Hélder Guedes

Personal information
- Full name: Hélder Tiago Pinto Moura Guedes
- Date of birth: 7 May 1987 (age 39)
- Place of birth: Penafiel, Portugal
- Height: 1.84 m (6 ft 0 in)
- Position: Forward

Youth career
- 1995–2006: Penafiel

Senior career*
- Years: Team / Apps / (Gls)
- 2005–2015: Penafiel / 190 / (27)
- 2008–2009: → Paços Ferreira (loan) / 1 / (0)
- 2015–2018: Rio Ave / 89 / (24)
- 2018: Al Dhafra / 2 / (0)
- 2019–2020: Vitória Setúbal / 19 / (4)
- 2020–2021: Chaves / 19 / (0)
- Total:  / 320 / (55)

International career
- 2007: Portugal U20 / 12 / (2)
- 2008: Portugal U21 / 2 / (0)

= Hélder Guedes =

Portuguese footballer

Hélder Tiago Pinto Moura Guedes (born 7 May 1987) is a Portuguese former professional footballer who played as a forward.

==Club career==
===Penafiel===
Born in Penafiel, Guedes played most of his career with hometown's F.C. Penafiel, mostly in the Segunda Liga. In 2008–09 he was loaned to F.C. Paços de Ferreira of the Primeira Liga, but his input during the season consisted of one match (30 minutes).

Guedes scored eight goals in 38 games in 2013–14, as Penafiel returned to the top division after a lengthy absence.
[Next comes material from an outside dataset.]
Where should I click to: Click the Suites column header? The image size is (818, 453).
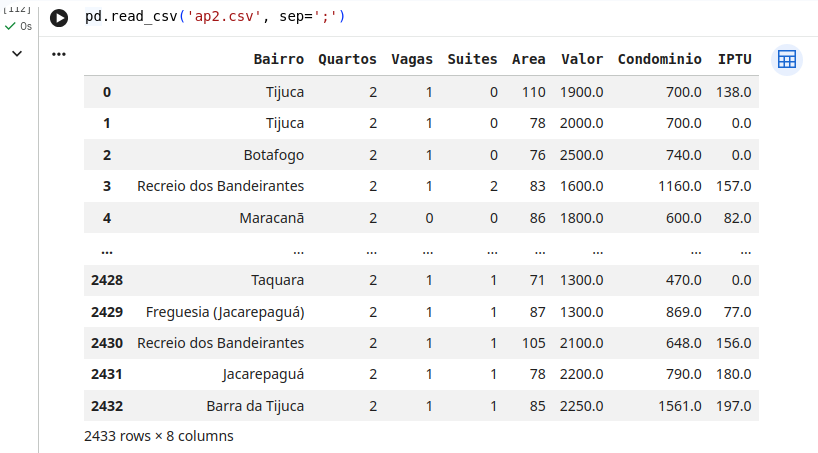point(472,59)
He repeated the feat the following campaign (in seven appearances less), with the club being immediately relegated.

===Rio Ave===
On 29 June 2015, Guedes signed a three-year contract with Rio Ave FC. He scored on his competitive debut for his new team, coming on as a 70th-minute substitute in a 3–3 away draw against C.F. Os Belenenses on 15 August.

Guedes netted ten times in 2017–18, helping to a sixth-place finish and qualification for the second qualifying round of the UEFA Europa League.

===Vitória Setúbal===
Guedes joined Vitória F.C. on a two-year deal in the summer of 2019, after half a season in the UAE Pro League with Al Dhafra FC.

==International career==
Guedes represented Portugal at the 2007 FIFA U-20 World Cup. He won the first of his two caps at under-21 level on 5 February 2008, playing 15 minutes and being booked in the 2–1 win over Scotland in the Vale do Tejo International Tournament.

==Personal life==
Guedes' father, José, was also a footballer and a forward. In an 11-year career, he amassed top-division totals of 63 matches and eight goals in representation of four teams. He died on 16 April 1997 (along with 12 others) at the age of 34 following an incident where the Meia Culpa night club was set on fire, the arson being orchestrated by the owner of a rival establishment.